• **Action item**
Your answer should be only the lines below from the one with "Подушки (233, 162)" to the one with "Покрывала (363, 162)", repeated exactly, ends included.

[Data excerpts]
--

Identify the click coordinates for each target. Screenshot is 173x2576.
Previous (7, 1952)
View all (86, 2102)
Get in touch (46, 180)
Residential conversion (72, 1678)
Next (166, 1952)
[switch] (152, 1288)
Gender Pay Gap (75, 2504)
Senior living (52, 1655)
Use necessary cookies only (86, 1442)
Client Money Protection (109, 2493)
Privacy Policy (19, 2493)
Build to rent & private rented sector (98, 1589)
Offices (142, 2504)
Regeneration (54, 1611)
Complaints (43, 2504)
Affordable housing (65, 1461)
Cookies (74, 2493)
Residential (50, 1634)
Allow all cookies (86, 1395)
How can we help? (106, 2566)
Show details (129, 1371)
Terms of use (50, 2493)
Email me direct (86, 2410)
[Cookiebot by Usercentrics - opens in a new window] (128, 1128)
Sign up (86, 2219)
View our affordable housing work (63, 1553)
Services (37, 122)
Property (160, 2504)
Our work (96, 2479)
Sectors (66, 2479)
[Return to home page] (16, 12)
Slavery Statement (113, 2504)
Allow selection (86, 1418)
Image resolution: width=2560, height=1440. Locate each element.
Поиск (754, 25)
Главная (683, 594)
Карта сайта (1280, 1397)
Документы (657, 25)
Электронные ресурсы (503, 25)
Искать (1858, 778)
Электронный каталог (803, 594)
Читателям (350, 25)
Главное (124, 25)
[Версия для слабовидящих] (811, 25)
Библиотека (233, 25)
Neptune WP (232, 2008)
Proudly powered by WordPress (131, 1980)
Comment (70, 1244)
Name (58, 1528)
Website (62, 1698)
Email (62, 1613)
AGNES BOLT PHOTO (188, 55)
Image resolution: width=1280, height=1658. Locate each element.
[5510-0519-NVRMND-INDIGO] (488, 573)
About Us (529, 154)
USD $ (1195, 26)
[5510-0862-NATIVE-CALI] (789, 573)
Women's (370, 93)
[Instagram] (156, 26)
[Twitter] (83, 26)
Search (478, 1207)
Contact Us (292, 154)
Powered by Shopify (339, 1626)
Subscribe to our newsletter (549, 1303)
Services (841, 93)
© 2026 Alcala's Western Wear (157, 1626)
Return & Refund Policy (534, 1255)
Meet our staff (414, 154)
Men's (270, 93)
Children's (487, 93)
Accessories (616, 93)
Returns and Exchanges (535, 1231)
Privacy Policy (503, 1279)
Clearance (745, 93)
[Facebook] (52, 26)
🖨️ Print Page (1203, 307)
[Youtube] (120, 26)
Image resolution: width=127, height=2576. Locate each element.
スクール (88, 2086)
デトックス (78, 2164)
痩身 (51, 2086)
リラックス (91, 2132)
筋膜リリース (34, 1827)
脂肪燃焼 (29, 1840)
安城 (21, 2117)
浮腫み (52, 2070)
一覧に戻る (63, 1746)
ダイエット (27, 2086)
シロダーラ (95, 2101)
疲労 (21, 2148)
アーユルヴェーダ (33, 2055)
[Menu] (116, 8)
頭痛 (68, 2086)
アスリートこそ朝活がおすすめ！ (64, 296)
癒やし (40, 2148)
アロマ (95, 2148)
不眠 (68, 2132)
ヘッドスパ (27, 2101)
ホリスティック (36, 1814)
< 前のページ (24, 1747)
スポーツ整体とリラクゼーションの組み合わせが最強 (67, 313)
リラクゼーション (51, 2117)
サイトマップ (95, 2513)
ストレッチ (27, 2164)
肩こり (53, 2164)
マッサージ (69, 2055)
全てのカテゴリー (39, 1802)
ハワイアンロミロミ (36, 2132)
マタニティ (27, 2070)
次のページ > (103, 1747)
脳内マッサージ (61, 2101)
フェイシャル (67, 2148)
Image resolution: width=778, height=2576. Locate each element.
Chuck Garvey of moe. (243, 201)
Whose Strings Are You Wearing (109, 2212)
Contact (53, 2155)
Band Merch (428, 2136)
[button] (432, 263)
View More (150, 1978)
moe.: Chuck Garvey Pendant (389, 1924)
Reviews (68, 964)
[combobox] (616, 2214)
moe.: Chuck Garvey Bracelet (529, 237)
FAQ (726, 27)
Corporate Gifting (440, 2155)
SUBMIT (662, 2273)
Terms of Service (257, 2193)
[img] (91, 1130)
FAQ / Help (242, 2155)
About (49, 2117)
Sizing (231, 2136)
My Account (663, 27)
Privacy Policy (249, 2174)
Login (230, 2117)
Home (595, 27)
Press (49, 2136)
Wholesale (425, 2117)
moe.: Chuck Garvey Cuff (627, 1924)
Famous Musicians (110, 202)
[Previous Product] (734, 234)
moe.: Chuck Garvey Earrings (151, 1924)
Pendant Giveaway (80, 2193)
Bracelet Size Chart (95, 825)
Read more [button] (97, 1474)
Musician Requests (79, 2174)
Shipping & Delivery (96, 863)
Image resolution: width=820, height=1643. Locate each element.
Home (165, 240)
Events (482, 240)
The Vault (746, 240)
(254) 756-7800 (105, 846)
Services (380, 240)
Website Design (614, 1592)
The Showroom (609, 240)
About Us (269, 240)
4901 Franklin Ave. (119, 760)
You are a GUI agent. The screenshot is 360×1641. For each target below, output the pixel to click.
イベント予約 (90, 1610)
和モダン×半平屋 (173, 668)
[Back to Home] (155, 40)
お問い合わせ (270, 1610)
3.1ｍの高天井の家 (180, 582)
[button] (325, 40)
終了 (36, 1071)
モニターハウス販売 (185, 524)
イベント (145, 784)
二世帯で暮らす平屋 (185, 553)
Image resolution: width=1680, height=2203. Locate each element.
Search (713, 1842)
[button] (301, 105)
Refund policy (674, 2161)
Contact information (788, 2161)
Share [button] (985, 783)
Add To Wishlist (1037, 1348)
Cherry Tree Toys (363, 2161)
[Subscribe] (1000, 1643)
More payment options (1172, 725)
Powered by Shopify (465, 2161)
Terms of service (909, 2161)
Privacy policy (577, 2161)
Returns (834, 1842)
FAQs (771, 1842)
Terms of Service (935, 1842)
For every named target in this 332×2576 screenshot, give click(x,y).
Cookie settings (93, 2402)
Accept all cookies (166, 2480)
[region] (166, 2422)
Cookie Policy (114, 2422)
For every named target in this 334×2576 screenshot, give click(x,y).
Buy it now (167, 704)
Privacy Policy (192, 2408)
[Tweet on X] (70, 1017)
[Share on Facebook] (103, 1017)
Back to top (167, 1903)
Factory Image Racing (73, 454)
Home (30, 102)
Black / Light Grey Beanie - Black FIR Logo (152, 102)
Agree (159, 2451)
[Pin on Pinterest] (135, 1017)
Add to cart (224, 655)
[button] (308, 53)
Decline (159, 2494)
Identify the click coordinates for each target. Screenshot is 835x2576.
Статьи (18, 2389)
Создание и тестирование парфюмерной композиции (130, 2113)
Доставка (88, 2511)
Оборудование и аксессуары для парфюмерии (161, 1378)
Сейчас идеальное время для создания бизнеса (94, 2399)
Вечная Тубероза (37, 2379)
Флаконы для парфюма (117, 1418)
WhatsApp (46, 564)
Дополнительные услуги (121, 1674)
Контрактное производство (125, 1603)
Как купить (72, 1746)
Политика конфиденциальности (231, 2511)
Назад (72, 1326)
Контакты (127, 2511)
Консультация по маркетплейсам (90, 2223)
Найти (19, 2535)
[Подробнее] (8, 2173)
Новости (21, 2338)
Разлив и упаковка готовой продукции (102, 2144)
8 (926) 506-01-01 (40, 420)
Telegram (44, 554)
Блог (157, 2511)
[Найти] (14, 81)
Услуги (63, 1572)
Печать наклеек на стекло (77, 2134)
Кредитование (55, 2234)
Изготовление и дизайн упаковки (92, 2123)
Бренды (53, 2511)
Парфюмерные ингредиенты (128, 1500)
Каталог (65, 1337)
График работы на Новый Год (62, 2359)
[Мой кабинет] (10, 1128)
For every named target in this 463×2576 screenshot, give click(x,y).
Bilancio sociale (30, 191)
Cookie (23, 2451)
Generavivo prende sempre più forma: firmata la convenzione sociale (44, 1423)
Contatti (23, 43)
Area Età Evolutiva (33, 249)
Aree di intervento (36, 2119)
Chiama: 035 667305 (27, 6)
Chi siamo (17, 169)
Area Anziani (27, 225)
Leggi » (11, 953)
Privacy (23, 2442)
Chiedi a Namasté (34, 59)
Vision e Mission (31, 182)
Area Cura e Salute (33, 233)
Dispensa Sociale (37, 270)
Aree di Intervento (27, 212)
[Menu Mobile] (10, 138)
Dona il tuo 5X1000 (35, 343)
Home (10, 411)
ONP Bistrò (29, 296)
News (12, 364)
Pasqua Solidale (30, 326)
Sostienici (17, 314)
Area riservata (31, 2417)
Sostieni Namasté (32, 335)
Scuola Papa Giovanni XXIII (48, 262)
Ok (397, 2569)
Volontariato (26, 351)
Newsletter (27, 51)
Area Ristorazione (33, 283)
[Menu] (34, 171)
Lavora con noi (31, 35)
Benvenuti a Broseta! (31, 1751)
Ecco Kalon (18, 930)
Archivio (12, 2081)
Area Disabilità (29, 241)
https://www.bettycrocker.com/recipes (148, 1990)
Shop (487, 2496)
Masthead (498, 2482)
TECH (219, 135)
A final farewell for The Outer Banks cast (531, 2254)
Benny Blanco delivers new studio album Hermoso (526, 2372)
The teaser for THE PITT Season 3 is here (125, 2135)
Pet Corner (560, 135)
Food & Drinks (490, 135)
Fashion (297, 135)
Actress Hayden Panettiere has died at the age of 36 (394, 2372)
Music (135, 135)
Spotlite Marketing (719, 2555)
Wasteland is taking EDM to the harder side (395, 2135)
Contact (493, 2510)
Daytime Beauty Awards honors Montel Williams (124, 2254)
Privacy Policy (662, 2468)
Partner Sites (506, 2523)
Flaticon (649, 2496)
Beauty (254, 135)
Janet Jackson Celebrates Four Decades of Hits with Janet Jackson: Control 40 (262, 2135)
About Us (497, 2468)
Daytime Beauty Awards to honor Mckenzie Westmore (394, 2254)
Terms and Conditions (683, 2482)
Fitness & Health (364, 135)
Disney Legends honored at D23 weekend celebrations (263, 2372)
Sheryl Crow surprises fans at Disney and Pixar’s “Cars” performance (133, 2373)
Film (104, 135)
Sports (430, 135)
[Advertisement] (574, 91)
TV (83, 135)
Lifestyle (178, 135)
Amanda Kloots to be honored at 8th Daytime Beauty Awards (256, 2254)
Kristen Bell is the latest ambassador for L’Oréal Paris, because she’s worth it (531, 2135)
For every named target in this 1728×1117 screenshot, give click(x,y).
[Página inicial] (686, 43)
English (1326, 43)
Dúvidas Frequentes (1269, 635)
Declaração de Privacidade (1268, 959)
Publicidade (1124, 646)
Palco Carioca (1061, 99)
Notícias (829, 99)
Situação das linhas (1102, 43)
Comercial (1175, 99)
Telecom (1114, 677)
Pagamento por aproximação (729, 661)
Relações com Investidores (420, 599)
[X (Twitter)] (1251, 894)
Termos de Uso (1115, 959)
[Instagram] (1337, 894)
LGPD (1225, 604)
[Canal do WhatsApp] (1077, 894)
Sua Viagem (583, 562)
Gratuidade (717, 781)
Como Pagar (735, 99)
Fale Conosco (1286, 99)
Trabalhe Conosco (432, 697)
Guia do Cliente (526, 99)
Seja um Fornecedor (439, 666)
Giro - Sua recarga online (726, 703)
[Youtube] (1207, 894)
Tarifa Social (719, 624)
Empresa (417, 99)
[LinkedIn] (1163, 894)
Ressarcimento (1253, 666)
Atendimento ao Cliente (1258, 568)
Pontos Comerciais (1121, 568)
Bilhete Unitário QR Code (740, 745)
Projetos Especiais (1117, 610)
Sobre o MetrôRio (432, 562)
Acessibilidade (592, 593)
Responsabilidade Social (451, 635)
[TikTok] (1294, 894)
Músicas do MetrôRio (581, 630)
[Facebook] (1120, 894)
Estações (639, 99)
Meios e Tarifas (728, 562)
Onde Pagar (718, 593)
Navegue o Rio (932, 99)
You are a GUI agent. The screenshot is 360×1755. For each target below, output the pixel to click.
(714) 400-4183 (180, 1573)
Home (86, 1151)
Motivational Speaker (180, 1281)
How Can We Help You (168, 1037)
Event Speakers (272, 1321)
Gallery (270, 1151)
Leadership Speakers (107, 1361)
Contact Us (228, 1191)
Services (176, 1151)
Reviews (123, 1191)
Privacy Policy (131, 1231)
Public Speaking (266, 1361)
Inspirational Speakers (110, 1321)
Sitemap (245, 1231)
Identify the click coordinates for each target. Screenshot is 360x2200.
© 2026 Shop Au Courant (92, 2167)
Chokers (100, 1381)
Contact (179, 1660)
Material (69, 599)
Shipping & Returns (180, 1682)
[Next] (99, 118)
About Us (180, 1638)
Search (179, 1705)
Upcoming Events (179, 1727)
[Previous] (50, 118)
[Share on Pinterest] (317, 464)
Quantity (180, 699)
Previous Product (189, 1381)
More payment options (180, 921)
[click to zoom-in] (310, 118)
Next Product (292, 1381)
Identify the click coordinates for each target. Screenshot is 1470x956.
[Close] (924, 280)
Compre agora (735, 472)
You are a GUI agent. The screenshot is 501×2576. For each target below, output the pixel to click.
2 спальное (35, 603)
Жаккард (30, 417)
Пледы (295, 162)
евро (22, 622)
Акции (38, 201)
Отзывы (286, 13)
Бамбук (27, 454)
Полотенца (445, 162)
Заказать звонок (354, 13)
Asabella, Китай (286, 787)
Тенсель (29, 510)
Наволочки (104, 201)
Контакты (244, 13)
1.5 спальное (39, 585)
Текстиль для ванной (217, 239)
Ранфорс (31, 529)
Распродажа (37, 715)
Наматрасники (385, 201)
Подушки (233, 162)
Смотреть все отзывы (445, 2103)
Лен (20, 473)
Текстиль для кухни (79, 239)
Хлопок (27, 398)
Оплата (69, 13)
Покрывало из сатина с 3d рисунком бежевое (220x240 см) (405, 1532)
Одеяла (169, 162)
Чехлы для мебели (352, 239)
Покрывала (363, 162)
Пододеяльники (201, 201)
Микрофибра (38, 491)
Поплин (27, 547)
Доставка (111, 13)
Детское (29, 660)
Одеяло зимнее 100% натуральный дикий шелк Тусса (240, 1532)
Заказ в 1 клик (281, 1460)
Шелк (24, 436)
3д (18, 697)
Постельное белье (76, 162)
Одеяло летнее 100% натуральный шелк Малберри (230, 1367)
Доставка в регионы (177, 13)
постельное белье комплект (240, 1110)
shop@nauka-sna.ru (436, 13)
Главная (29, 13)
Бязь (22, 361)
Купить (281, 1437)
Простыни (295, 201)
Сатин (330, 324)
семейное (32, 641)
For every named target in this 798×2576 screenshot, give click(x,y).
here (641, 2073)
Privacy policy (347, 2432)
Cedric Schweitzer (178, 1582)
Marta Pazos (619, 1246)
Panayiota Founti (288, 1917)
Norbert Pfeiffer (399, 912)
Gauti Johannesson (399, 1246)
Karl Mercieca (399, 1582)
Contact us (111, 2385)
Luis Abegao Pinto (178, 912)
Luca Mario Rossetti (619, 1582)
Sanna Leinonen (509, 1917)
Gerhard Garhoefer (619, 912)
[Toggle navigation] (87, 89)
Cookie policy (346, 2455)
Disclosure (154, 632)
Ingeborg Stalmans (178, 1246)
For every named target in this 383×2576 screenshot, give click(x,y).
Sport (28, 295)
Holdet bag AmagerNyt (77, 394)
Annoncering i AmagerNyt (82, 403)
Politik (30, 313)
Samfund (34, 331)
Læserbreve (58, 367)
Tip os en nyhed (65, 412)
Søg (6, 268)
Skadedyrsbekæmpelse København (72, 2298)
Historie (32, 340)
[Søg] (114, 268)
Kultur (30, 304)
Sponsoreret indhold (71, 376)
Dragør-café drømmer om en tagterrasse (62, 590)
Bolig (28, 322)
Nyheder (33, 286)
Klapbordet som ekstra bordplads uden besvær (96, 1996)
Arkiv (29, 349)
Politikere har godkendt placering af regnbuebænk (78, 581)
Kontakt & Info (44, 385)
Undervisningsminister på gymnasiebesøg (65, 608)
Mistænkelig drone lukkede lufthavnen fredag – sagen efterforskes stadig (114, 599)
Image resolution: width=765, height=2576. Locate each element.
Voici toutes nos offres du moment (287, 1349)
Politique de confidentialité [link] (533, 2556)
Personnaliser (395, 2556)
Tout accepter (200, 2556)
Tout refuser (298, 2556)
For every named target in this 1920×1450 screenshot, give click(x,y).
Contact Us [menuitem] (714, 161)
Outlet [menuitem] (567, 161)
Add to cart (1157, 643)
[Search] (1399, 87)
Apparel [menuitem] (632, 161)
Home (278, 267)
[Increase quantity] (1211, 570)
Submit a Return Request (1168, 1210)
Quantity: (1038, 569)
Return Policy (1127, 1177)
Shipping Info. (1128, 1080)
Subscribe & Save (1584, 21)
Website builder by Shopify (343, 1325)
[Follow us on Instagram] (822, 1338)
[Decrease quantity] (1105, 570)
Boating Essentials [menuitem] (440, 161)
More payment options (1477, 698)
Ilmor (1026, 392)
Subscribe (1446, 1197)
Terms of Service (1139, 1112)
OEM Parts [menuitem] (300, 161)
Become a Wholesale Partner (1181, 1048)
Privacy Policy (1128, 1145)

--

• **Answer to this task**
Подушки (233, 162)
Смотреть все отзывы (445, 2103)
Лен (20, 473)
Текстиль для кухни (79, 239)
Хлопок (27, 398)
Оплата (69, 13)
Покрывало из сатина с 3d рисунком бежевое (220x240 см) (405, 1532)
Одеяла (169, 162)
Чехлы для мебели (352, 239)
Покрывала (363, 162)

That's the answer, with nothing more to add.